[Pixel coordinate grounding data]

________________

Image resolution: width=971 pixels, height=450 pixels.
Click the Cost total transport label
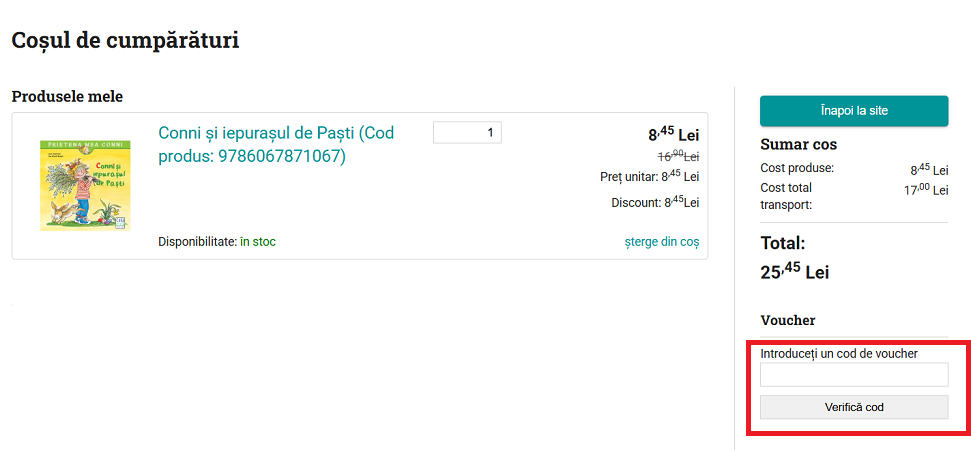click(x=786, y=196)
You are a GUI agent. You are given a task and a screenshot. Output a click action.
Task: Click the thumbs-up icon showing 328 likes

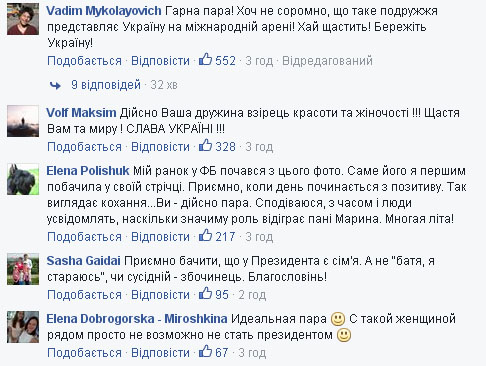click(x=205, y=146)
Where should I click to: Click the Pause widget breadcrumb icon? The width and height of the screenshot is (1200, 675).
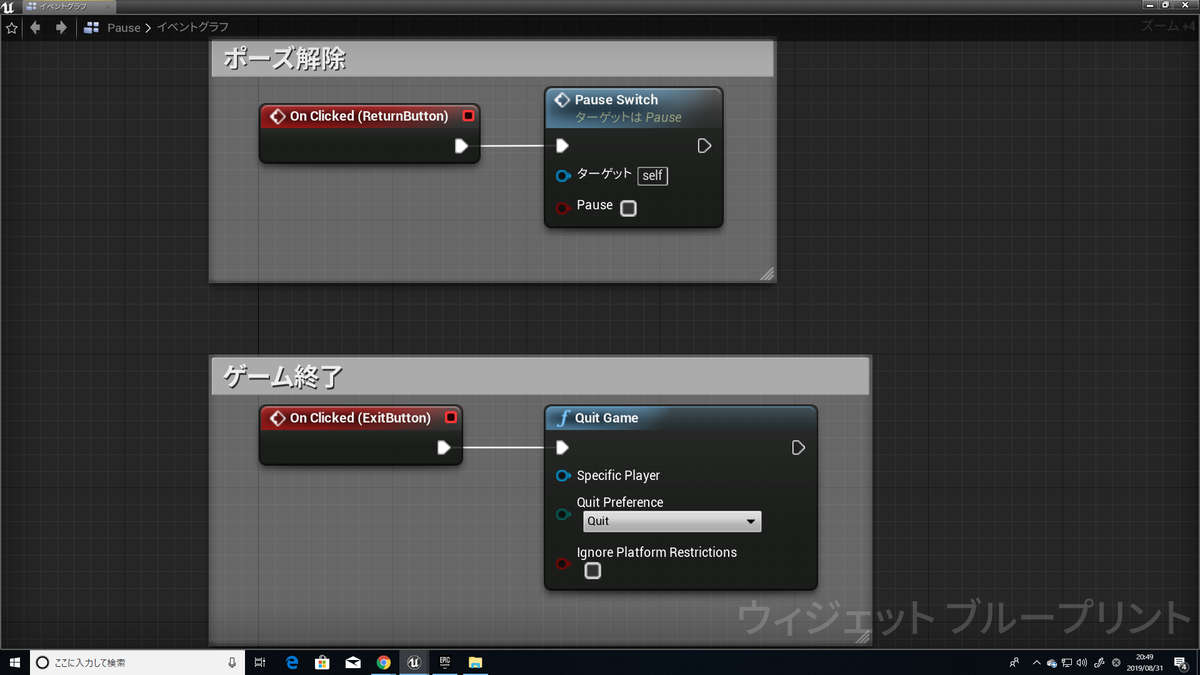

________________

* **What you need to do**
In the lines above, spot each one that contains the word "height" and copy it.

* **Answer space**
Image resolution: width=971 pixels, height=450 pixels.
Where should I click to: Click the Pause widget breadcrumb icon? The width and height of the screenshot is (1200, 675).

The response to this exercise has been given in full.